Les Brèves

  • Plastique, pas fantastique

    Lors du dernier conseil municipal, Christophe Bouchet a présenté un plan de réduction des déchets plastiques à usage unique dans les collectivités afin que « Tours devienne une figure de proue » sur ce sujet. D’ici 2020, les emballages individuels plastique et les bouteilles en plastique devraient avoir disparu de la mairie tourangelle, et ce jusque dans les fournitures. Cet été, un « label commerçants citoyens » doit aussi être créé afin de supprimer les plastiques à usage unique en ville ainsi que dans les associations. Évidemment, cette annonce a été à la fois bien vue et mal reçue, notamment par les élus écolos qui estiment qu’il s’agit là d’un coup de communication à l’arrivée de la campagne municipale. Toujours est-il que la suppression et l’interdiction du plastique à usage unique est... une directive européenne, parue à la fin du mois de juin. Elle sera effective à partir du mois de juillet 2021. La majorité tourangelle tente d’avancer cette date à échelle locale, et ça ne peut être que positif pour la planète, coup de communication ou pas.

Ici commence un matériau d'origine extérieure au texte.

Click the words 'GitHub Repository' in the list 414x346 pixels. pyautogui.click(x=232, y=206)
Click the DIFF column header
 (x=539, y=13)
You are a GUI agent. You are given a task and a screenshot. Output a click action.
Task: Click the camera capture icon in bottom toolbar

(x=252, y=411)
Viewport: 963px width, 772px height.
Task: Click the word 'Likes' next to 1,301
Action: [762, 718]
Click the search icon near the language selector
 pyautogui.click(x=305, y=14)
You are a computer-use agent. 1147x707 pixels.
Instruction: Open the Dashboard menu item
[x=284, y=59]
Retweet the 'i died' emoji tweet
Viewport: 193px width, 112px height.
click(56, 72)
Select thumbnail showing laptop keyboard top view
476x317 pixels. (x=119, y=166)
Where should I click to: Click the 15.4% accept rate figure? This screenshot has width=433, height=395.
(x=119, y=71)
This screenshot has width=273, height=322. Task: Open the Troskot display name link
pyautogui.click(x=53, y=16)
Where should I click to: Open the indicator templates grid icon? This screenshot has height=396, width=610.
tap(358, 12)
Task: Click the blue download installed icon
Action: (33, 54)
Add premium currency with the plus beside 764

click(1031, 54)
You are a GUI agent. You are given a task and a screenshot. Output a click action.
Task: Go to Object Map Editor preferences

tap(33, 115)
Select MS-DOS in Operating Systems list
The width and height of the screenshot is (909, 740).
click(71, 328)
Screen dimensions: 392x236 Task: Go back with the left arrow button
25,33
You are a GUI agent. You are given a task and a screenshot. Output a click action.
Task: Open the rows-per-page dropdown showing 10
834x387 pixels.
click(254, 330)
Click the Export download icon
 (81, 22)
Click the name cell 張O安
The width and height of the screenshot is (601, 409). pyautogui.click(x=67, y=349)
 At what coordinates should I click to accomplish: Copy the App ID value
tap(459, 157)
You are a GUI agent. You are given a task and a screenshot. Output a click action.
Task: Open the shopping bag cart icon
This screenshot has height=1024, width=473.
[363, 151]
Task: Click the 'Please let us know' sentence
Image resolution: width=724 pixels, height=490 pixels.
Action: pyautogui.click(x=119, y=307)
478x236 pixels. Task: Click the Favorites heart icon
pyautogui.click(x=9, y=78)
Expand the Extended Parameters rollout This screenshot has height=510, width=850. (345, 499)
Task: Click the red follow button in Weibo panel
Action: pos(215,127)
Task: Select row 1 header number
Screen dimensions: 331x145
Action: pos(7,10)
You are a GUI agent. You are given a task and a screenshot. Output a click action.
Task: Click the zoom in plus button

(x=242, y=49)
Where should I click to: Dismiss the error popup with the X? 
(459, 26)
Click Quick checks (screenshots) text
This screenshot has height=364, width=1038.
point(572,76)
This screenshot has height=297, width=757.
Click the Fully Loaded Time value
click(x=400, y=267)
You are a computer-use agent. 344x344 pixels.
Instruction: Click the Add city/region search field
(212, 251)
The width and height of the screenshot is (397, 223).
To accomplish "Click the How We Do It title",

Les oppositions montent au créneau

Conseil municipal de Tours

De plus en plus, lors des conseils municipaux de Tours, les oppositions et la majorité s’écharpent. La cause serait-elle l’arrivée des élections municipales en mars prochain ? Toujours est-il que les critiques fusent à l’égard de la politique du maire, Christophe Bouchet. C.S.

Ça a été un mercredi soir long, voire très long. La semaine dernière s’est tenu le dernier conseil municipal de Tours avant l’été et et l'un des premiers débats a duré près de 2h20. Il s’agissait, dans le cadre du projet de rachat et de refinancement de la dette, de racheter des emprunts obligataires de 11 millions d’euros. Pour cela, la Ville veut faire un nouvel emprunt « sur dix à vingt ans à un taux de 1% alors que le taux actuel est de 5,9%, soit une économie de 400 000 d’euros dès l’an prochain », précise l’adjointe aux finances. Déjà, en 2018, 9,5 millions d’euros ont été empruntés. Cette délibération n’a pas du tout été au goût de tout le monde au conseil municipal. Les oppositions se sont tout bonnement lâchées sur le sujet. Pierre Commandeur d’estimer que « c’est un lissage de la dette pas très efficace » ; Cécile Jonathan de lancer un assassin « vous vous y prenez mal » ; Xavier Dateu d’affirmer qu’ « en cette période électorale, des projets sortent de tous côtés avec des taux d’investissement astronomiques (...) » et de demander « qui paie quoi » ; enfin, Nicolas Gautreau d’arguer que « ce nouvel emprunt est une opération coûteuse, inefficace et inopportune ». Face à eux, Christophe Bouchet s’est défendu, trouvant « tout cela malveillant » et précisant que « les comptes de la Ville sont sincères ».